2. Der IS versucht noch, durch Verfahren der Linsen eine alte Position der Kamera "wiederherzustellen", diese ist jedoch absichtlich verschwenkt worden. Jetzt dauert es etwas, bis der neue Sollwert (der Linsenposition) überhaupt anliegt, unabhängig davon, wie schnell er dann angefahren werden kann.
Also: Die Folgeregelung der Linsenposition, wenn ich mal weiß, wo ich sie hinhaben will, wird sehr schnell sein. Erstmal muss ich das aber wissen...
Eine "Wartezeit zum Einschwingen" seitens des Fotografen ist meiner
Meinung nach nicht nötig. Dann hätte das System sein Ziel verfehlt. Die
Zeit zwischen Auslösung und Beginn des Verschlussablaufs muss ausreichen.
Ob das nun wirklich so ist, werden uns die Canon-Ingenieure nicht
verraten.
Siehe oben: Zu Punkt 1. hast du vermutlich Recht. Bleibt aber Punkt 2.

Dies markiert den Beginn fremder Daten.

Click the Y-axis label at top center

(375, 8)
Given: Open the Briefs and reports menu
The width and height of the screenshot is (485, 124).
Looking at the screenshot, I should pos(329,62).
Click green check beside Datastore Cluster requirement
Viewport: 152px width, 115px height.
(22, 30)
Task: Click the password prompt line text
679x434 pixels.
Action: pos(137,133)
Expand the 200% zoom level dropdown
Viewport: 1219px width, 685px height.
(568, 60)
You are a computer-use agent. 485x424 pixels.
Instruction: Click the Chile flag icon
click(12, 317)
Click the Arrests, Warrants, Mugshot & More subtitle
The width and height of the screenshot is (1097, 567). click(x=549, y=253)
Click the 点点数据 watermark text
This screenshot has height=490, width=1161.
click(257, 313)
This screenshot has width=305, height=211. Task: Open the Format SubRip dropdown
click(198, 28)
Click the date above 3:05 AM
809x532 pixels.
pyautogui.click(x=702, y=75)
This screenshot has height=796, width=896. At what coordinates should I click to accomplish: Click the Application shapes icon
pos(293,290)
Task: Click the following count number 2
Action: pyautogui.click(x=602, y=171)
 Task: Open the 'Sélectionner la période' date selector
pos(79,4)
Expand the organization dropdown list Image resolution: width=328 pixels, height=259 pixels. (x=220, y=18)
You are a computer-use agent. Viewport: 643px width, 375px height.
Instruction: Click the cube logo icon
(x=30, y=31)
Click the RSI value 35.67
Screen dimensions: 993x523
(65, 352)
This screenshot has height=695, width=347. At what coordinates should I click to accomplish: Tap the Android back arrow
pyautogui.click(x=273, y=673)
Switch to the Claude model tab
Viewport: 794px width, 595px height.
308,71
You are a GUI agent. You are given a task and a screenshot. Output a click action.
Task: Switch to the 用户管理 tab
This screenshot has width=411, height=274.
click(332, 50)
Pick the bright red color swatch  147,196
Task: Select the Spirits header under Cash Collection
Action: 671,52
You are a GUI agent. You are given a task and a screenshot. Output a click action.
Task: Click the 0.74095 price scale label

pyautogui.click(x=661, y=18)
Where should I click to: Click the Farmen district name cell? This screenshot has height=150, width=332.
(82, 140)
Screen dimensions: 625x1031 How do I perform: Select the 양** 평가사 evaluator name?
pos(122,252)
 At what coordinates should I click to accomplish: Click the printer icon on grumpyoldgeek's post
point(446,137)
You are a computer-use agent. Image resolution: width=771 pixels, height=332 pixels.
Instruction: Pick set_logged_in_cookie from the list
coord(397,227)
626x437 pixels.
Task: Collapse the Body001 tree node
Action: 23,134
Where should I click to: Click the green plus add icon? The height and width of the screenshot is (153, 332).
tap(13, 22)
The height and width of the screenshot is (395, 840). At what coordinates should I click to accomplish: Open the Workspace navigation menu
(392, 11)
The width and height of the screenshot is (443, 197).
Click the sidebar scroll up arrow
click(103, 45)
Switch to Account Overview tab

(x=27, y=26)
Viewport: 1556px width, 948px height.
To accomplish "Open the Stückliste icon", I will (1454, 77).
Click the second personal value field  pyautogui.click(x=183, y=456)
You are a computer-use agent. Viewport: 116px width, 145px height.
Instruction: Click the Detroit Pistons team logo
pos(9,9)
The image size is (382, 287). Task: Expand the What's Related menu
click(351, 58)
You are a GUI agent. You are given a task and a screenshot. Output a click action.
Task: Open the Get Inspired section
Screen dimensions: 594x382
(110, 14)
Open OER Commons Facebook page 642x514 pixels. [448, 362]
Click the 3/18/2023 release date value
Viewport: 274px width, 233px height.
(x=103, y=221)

Wie auch immer das nun intern gelöst ist, wenn man den IS mal als Blackbox in der Übertragung "Position der Kamera => Position des Bildes auf dem Sensor / im Sucher" betrachtet, wirkt er wie ein Verzögerungsglied (1. oder 2. Ordnung?). Das ist im Sucher - wie gesagt - sehr schön nachzuvollziehen: Bewegst du etwa die Kamera nach links, so rutscht zunächst das Bild im Sucher etwas mit nach links (d.h. der Ausschnitt im Verhältnis zur Kamera nach rechts, relativ zur Kamera bleibt das Bild also noch kurz stehen, obwohl die Kamera sich bewegt), bis die Stellgrenze erreicht ist, dann zieht man den Ausschnitt eben mit. Bremst man jetzt die Schwenkbewegung ab, bleibt das Bild im Sucher zunächst auch stehen und schiebt sich anschließend noch etwas nach rechts (d.h. der Ausschnitt im Verhältnis zur Kamera wieder nach links). Habe ich zu diesem Zeitpunkt schon ausgelöst, belichte ich mitten in dieser Bewegung und erhalte ein unscharfes Bild. Ich habe somit durch die Schwenkbewegung der Kamera verwackelt: Die Kamera selbst ist zwar schon wieder in Ruhe, das Bild auf dem Sensor jedoch durch die Verzögerungswirkung des IS noch in Bewegung.